BORN FIGHTER: Barbara Lynch came up rough, and she still likes to hit.

Barbara Lynch would never bake a tough cookie, but she is one, for sure. Lynch, 44, bailed on high school and was a runner for local bookies before nestling under the wing of celebrity chef Todd English. A James Beard Award-winner, she has built Barbara Lynch Gruppo (formerly No. 9 Group) into a more than $10 million amalgam of six high-concept restaurants and food businesses. She expects revenue to double with three new ventures: a '50s-style cocktail bar, a reimagined lunch counter, and the hautest haute cuisine restaurant to touch down in Boston. "Not bad for a kid from the projects," says Lynch.

...A guy who ran a dinner cruise was hiring an assistant to the chef. I applied, and he said, "Do you know how to cook?" I said, "Yeah, I'm a chef in Boston. I make great chowder." I lied through the entire interview. Afterward, I went to the library and looked up how you actually made this stuff. The next day, he hired me. Three days before the boat was supposed to sail, the chef quit. My boss asked if I could take over. I said, "Sure."

...I wanted my own place. But I never wrote anything down -- not even recipes -- so the business plan was a challenge. I raised $2 million from local investors who were fans of my cooking. At that point, I was back living in the projects, and I probably owed the IRS 70 grand. But I said I wasn't going to take a salary until I paid them all back. I did it in three years.

...The first few years at No. 9, I didn't know the business part. It was tough enough trying to run a kitchen and deal with staff and not get overwhelmed. I really didn't know what a P&L was. One of my sous-chefs had a business education, so she and I worked together to tighten things up, and I learned much more about business.
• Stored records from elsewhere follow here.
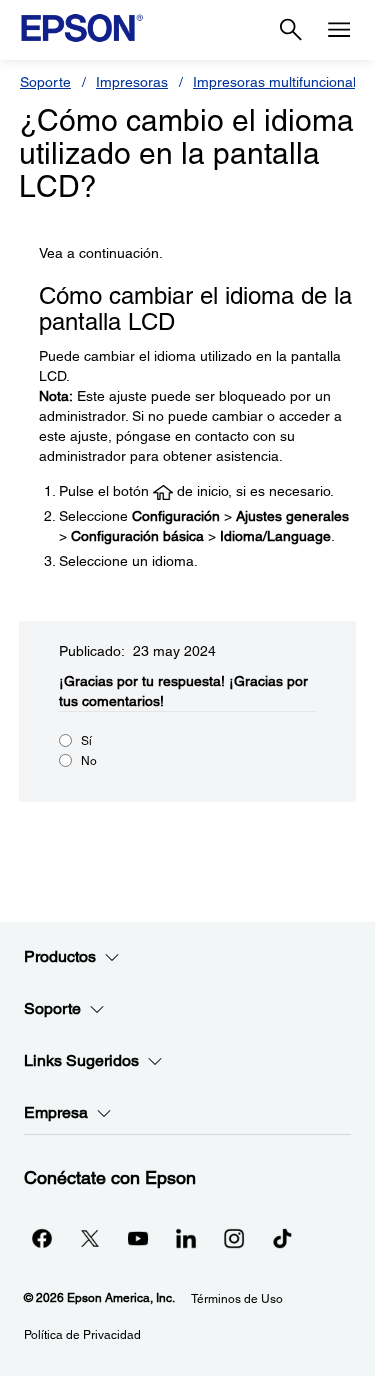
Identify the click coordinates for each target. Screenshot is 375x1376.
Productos (60, 956)
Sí (86, 741)
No (89, 761)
The restaurants started to grow.

...I'm known nationally, and I will be better known when my cookbook comes out next year. I want to do more books and videos. I would love to be on Oprah. But I don't want to be that person selling my own line of branded cookware. I'm a chef, not a personality.

via inc.com

This is a good story. For restaurateur, you really have to do like her; do everything.